Secondo un recente studio, tra 900 e 800mila anni fa la popolazione in età riproduttiva degli antenati degli esseri umani sarebbe crollata a soli 1.280 individui. E la causa più probabile identificata dagli scienziati è un evento climatico estremo
Ambiente5 Settembre 2023 - ore 17:28 - Redatto da Redazione Meteo.it
Ambiente5 Settembre 2023 - ore 17:28 - Redatto da Redazione Meteo.it

Immaginatevi un mondo in cui sono vivi solamente 1.300 esseri umani in età riproduttiva. Saremmo considerati, secondo i nostri stessi standard, una specie a un passo dall’estinzione. Ed è proprio questo che, secondo un recente studio citato dal Guardian, sarebbe accaduto agli antenati degli esseri umani tra 900 e 800mila anni fa. Un’analisi genomica condotta su più di 3mila persone attualmente viventi suggerisce infatti che per circa 117mila anni la popolazione totale in età riproduttiva sarebbe collassata intorno ai 1.280 individui. E la causa più probabile identificata dagli scienziati è un cambiamento climatico estremo.

Sull’orlo dell’estinzione

Secondo Giorgio Manzi, antropologo dell’università Sapienza di Roma, “i numeri che emergono dal nostro studio corrispondono a quelli delle specie che attualmente sono a rischio di estinzione”. Però i ricercatori ritengono che la situazione in cui si trovarono i nostri antenati potrebbe aver innescato l’emersione di una nuova specie, l’Homo heidelbergensis, ritenuto da alcuni un antenato condiviso tra gli umani moderni e i Neanderthal. L’homo sapiens - cioè l’essere umano moderno - si considera essere emerso circa 300mila anni fa. “È stata una fortuna” che siamo sopravvissuti, ha aggiunto Manzi, “ma abbiamo imparato dalla biologia evoluzionistica che l’emersione di nuove specie può avvenire in piccole e isolate popolazioni”.

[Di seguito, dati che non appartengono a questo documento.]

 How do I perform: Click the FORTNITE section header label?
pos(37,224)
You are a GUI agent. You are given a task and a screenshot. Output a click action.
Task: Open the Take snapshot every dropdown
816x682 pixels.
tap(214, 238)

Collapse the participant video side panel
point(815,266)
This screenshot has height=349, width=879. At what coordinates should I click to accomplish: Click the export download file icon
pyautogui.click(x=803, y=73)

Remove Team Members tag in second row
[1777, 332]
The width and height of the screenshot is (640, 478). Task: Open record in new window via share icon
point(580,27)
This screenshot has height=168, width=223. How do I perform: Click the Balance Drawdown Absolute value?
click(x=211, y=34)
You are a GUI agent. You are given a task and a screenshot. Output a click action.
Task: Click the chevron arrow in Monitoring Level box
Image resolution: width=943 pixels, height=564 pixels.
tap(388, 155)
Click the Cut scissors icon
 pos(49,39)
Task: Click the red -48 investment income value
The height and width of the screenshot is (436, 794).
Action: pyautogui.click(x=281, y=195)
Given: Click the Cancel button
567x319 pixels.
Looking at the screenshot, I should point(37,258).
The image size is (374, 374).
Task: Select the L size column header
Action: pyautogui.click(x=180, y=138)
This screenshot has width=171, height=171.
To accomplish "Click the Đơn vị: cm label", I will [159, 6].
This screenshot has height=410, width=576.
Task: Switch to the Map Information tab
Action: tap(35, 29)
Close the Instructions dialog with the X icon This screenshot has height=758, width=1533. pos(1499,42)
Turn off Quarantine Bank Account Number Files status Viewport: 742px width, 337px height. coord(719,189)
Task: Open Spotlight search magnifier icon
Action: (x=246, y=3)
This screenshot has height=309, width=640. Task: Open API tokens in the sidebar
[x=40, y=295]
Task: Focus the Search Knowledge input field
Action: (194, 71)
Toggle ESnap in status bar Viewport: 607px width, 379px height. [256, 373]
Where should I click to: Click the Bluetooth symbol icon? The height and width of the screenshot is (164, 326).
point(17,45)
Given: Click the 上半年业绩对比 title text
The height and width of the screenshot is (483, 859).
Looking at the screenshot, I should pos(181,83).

Il ruolo del cambiamento climatico

Il collo di bottiglia in cui si trovarono gli antenati degli attuali esseri umani sembra coincidere temporalmente con significativi cambianti climatici a livello globale. Cambiamenti che avrebbero portato le glaciazioni a diventare eventi di lunga durata, una diminuzione nella temperatura superficiale degli oceani e forse una prolungata siccità in Africa e in Eurasia. “Sappiamo che tra 900 e 600mila anni fa il numero di fossili in Africa è molto scarso, mentre prima e dopo ci sono numeri più alti”, ha spiegato ancora Manzi. “E lo stesso si può dire per l’Eurasia”. Per il professor Chris Stringer del Natural History Museum di Londra, tuttavia, non ci sarebbero prove convincenti di una mancanza di fossili di antenati dei moderni esseri umani a livello globale, aprendo alla possibilità che l’evento che ha causato il collo di bottiglia sia stato un fenomeno più locale che a livello planetario.